If you are too lazy to read the article, just look at the summary here:

Symptom: At a low temperature of -40 degrees, the superframe of the 941 will have a black screen on one side, which is normal at room temperature

Cause of the problem: 8155 and 941 are not correctly set to DSI continuous clock mode

Background

In order to meet the requirements of realizing multiple screens on one machine, the current system usually uses superframe/split mode to realize split screens. The general principle is as follows, the SOC side outputs a large image picture (superframe), and then divides it into two left and right pictures on the 941 side, and sends them to the deserializer (948 Des) through port0 (DOUT0) and port1 (DOUT1) respectively via FPD-Link III to achieve the purpose of splitting the screen.

In the automotive industry, the temperature range of equipment components is required to be -40°~120°. Components that can work normally within this temperature range can be called components that meet the requirements of automotive regulations.

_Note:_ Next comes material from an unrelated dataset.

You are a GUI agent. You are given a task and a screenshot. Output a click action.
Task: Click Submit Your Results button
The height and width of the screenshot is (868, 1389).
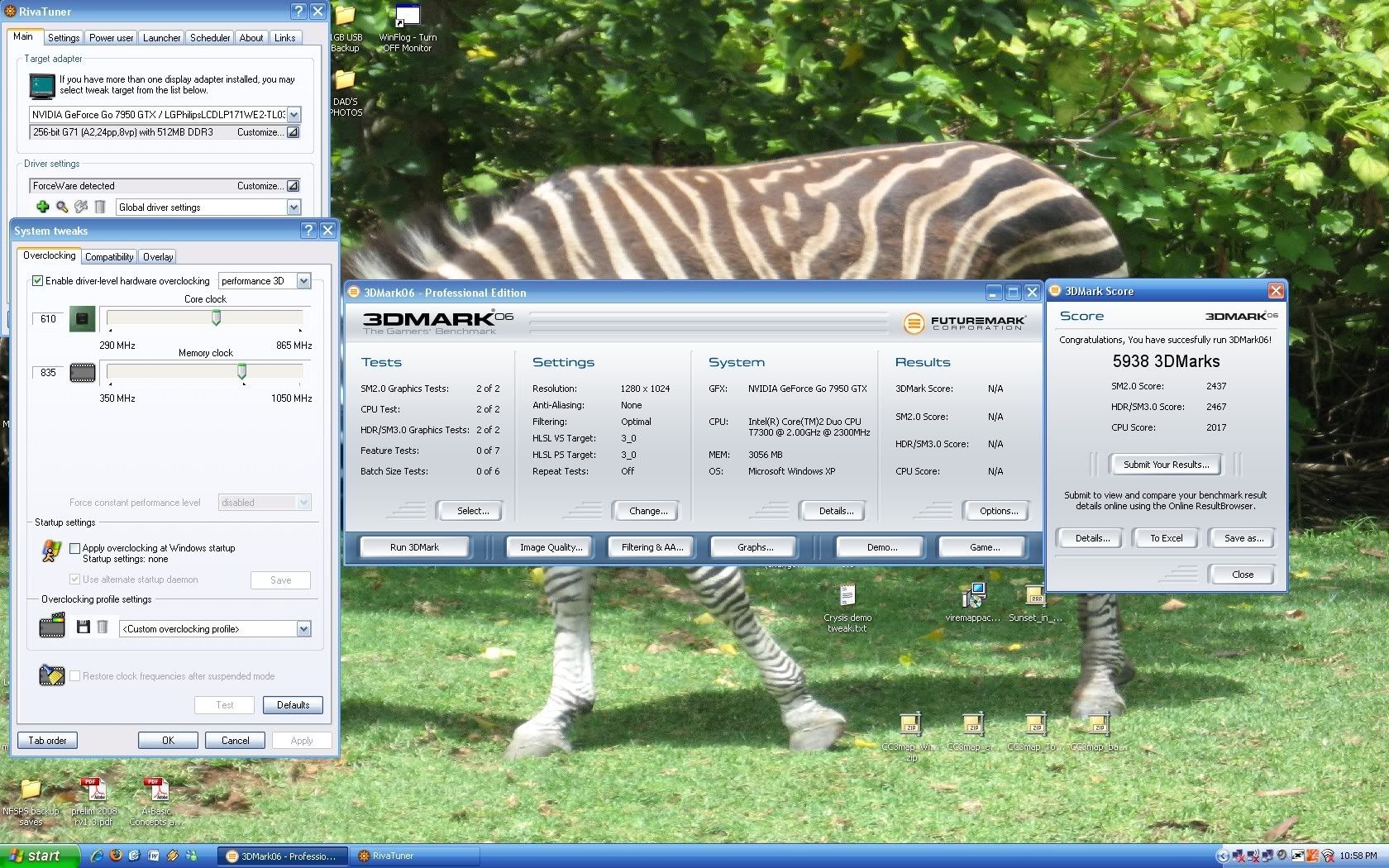(1166, 465)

Similarly, 941, as a car-grade chip, should also be able to meet this requirement. 

Symptom

During the test, it is found that before the temperature reaches -40°, the port1 port of all boards will have no image output, while the port0 port output is normal.

• After a problem occurs, power on and off the entire board again, but the problem cannot be recovered
• After a problem occurs, reset and reinitialize 941 alone, but the problem cannot be restored
• After the problem occurs, there is no output regardless of whether the test pattern is written to 941 or 948
• After a problem occurs, use the 941 internal clk to generate a test pattern for the 941 reset alone, and the test pattern can be output normally

Analysis

main suspect

From the perspective of DSI signal transmission, the entire transmission chain is divided into the following parts:

1. 8155 → 941
2. 941 internal
3. 941 → 948

As for doubt 1, it is actually easy to rule out, because the output of the system is a superframe, which is a relatively large picture for 8155. If there is a problem with this section, then port0 should not be displayed normally.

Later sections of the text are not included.